> To do
Reproduce the lines from the one with "Click the 注释 comment option" through the one with "pyautogui.click(x=714, y=83)", with "screenshot" replaced by "image" and everything else unchanged. Omit the pictures.

> Excerpted data
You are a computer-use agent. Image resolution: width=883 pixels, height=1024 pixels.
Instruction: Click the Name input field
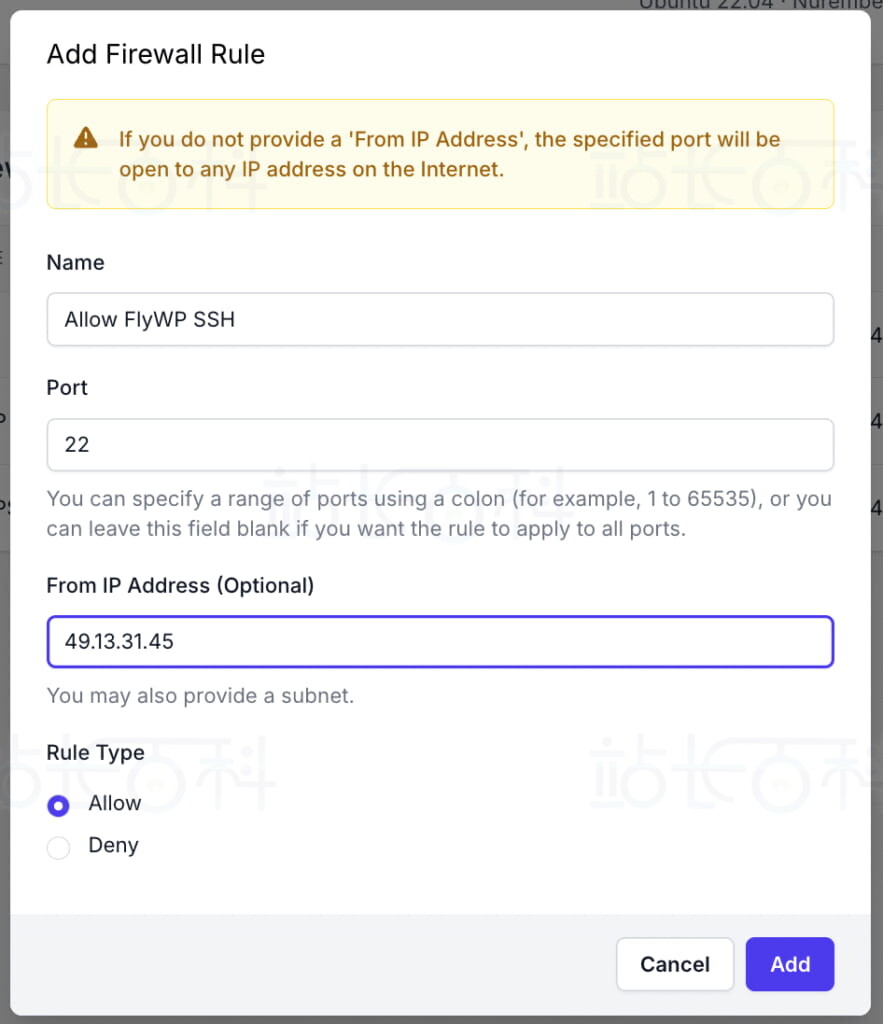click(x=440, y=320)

--

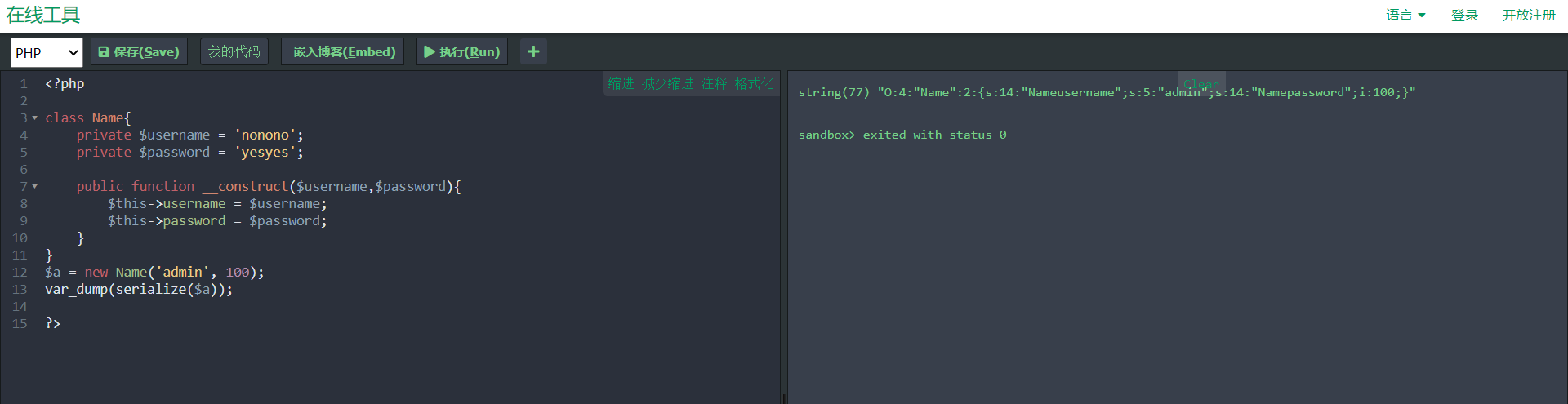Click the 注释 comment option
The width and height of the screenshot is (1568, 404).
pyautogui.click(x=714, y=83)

==

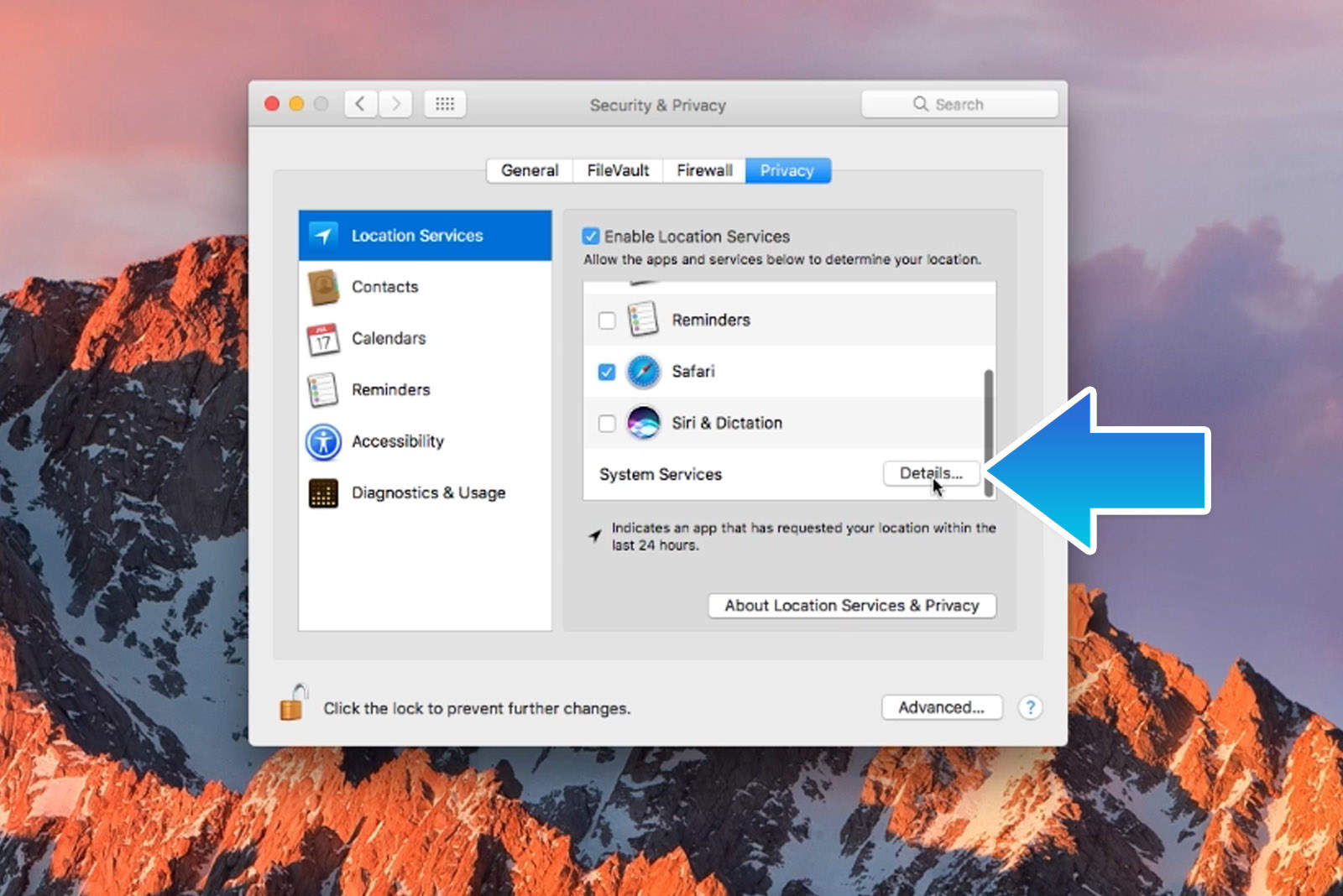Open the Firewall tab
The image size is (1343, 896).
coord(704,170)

> Task solution
Click the 注释 comment option
The width and height of the image is (1568, 404).
pyautogui.click(x=714, y=83)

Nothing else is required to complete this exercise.